Begin Record set

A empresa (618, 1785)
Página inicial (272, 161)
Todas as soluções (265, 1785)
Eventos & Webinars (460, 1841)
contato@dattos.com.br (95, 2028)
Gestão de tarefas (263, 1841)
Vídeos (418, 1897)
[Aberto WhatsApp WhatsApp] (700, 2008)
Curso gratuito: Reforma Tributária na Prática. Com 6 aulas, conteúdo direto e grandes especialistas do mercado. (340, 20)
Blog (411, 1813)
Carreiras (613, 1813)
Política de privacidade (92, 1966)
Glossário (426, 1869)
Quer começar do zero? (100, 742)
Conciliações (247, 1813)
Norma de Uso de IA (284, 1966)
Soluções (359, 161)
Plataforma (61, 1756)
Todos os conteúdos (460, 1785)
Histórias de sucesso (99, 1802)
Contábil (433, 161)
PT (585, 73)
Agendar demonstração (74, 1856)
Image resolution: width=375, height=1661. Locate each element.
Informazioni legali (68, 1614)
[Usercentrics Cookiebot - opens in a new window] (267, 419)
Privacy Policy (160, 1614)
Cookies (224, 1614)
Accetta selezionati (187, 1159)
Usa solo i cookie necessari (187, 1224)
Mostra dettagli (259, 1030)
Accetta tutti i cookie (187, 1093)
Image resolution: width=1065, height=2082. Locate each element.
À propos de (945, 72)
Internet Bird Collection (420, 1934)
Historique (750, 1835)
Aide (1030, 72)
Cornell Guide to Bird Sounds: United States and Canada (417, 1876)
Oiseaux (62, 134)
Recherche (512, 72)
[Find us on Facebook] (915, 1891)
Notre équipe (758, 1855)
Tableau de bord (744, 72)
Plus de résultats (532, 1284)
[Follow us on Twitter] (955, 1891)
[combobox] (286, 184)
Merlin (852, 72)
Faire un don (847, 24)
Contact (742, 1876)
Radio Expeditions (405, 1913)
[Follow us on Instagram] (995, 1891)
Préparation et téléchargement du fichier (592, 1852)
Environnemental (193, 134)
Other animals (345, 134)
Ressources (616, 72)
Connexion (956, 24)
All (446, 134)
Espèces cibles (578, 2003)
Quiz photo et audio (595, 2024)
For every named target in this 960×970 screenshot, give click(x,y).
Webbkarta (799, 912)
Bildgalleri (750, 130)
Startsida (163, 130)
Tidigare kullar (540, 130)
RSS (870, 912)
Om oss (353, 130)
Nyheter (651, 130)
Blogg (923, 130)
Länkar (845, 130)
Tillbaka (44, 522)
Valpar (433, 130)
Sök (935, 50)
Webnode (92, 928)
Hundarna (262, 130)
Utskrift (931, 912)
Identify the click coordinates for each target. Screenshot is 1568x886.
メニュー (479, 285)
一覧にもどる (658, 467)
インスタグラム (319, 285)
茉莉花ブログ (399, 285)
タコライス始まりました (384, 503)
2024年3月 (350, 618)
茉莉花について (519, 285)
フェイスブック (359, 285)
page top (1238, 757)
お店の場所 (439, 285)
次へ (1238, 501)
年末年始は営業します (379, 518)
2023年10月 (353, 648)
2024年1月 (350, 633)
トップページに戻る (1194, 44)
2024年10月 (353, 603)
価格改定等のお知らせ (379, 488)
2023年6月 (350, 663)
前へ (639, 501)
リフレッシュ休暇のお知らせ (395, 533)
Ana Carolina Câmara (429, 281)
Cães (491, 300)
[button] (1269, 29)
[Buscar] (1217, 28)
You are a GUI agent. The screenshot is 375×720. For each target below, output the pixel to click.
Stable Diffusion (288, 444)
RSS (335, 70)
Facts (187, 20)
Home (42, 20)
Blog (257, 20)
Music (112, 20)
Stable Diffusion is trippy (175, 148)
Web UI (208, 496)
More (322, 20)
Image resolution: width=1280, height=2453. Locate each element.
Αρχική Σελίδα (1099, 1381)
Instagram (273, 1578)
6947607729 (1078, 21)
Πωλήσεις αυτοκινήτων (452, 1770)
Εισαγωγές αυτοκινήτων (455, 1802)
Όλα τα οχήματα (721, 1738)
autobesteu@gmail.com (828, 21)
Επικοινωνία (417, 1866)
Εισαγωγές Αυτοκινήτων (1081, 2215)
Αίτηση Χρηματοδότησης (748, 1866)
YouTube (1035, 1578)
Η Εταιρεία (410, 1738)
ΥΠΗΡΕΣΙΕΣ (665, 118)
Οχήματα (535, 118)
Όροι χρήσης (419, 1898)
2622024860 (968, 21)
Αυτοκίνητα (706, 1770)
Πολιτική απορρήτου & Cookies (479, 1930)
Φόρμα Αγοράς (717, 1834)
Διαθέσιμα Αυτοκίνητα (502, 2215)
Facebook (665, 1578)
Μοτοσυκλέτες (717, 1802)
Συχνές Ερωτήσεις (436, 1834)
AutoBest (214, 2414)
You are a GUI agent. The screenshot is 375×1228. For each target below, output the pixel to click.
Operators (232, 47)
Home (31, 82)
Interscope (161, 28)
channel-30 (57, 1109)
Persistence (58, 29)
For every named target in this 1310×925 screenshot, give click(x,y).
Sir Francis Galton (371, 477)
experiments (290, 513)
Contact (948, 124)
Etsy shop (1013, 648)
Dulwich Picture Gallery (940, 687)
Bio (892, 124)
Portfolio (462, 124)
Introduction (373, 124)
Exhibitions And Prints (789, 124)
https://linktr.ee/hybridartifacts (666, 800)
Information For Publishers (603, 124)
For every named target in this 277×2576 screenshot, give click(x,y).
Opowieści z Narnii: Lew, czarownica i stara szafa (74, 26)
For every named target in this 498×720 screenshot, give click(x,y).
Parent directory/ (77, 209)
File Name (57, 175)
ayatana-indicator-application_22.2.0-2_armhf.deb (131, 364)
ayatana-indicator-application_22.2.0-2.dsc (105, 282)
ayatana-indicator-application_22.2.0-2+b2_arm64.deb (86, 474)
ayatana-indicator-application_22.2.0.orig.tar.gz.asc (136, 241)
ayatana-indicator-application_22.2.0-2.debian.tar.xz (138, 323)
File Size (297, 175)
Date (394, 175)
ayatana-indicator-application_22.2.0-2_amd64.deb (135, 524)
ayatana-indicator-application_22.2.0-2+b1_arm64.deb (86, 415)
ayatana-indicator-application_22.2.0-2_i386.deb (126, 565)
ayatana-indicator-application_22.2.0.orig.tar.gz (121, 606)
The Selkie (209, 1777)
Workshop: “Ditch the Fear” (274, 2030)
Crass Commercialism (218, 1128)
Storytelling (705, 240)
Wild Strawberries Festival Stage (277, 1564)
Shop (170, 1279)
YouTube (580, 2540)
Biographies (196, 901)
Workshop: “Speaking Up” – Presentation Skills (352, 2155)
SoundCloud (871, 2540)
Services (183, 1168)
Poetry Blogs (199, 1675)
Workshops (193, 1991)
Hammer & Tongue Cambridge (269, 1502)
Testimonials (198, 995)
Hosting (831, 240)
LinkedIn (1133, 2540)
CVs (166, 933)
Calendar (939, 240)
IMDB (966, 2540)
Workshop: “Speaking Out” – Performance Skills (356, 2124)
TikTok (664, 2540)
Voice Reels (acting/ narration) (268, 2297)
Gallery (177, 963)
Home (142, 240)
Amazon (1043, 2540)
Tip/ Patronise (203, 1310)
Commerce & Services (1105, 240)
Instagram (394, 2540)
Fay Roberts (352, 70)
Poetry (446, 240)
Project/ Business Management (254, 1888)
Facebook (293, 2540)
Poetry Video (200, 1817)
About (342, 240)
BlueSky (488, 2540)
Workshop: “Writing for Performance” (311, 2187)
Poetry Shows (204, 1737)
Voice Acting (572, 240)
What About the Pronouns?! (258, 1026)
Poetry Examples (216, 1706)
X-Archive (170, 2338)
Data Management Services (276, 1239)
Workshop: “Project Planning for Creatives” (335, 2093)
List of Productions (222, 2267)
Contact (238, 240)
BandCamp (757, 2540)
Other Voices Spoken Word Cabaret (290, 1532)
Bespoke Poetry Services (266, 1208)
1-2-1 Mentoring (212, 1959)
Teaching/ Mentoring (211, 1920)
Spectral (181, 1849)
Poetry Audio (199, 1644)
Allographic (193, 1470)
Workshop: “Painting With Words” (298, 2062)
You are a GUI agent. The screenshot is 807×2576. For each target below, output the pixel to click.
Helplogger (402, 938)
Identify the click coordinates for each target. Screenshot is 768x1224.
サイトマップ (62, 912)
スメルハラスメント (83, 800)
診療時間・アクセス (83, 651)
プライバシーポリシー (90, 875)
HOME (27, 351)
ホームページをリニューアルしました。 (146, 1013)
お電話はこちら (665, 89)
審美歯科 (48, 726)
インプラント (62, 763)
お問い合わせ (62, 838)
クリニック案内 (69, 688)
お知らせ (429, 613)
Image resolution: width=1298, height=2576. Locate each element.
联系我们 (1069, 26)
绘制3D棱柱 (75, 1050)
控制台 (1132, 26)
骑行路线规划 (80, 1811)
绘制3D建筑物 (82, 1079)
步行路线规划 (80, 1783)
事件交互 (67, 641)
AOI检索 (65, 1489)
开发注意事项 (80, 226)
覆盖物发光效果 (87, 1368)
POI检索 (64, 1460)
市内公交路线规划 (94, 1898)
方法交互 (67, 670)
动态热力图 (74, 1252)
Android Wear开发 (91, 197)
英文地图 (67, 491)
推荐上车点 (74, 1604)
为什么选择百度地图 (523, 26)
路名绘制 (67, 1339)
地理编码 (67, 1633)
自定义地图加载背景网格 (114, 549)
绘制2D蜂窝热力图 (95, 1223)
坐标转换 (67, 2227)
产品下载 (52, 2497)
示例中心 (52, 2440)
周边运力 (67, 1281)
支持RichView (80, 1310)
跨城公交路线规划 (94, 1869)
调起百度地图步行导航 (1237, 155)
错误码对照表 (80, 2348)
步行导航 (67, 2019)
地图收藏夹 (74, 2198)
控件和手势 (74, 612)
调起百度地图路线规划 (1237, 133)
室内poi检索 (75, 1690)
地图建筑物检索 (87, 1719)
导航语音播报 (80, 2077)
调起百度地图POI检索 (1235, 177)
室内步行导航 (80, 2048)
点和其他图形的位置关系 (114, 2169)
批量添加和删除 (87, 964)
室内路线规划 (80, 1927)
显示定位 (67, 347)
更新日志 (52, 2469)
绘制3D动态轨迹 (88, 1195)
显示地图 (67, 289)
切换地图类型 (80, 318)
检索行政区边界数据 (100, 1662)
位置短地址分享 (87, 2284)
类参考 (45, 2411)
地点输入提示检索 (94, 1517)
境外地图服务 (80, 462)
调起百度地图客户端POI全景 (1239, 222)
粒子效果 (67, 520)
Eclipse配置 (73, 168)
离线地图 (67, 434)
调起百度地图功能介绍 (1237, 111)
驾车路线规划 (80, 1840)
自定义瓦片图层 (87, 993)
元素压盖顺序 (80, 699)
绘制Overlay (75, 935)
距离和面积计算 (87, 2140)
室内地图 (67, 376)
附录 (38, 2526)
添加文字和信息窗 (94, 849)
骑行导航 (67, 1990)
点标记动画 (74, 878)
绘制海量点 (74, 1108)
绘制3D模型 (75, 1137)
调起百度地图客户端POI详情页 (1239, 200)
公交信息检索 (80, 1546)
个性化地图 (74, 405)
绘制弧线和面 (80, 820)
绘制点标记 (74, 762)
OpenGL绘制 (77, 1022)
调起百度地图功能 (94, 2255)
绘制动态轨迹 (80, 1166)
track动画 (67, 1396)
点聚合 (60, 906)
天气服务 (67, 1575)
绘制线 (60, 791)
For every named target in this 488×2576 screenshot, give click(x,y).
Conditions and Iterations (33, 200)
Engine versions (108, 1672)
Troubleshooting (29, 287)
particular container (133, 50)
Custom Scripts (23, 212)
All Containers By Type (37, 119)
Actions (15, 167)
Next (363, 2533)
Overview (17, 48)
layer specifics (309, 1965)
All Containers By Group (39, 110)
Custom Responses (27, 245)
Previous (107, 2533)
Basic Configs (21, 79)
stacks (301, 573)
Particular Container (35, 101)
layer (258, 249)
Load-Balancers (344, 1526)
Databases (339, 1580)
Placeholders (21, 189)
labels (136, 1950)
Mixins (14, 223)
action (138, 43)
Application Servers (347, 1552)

End Record set

Rewrite the listing lines between the one holding "autobesteu@gmail.com (828, 21)" and the one holding "Αυτοκίνητα (706, 1770)", inclusive, as a JSON list of strings with one string per line and no blank lines.

— Solution for this exercise —
[
  "autobesteu@gmail.com (828, 21)",
  "Επικοινωνία (417, 1866)",
  "Εισαγωγές Αυτοκινήτων (1081, 2215)",
  "Αίτηση Χρηματοδότησης (748, 1866)",
  "YouTube (1035, 1578)",
  "Η Εταιρεία (410, 1738)",
  "ΥΠΗΡΕΣΙΕΣ (665, 118)",
  "Οχήματα (535, 118)",
  "Όροι χρήσης (419, 1898)",
  "2622024860 (968, 21)",
  "Αυτοκίνητα (706, 1770)"
]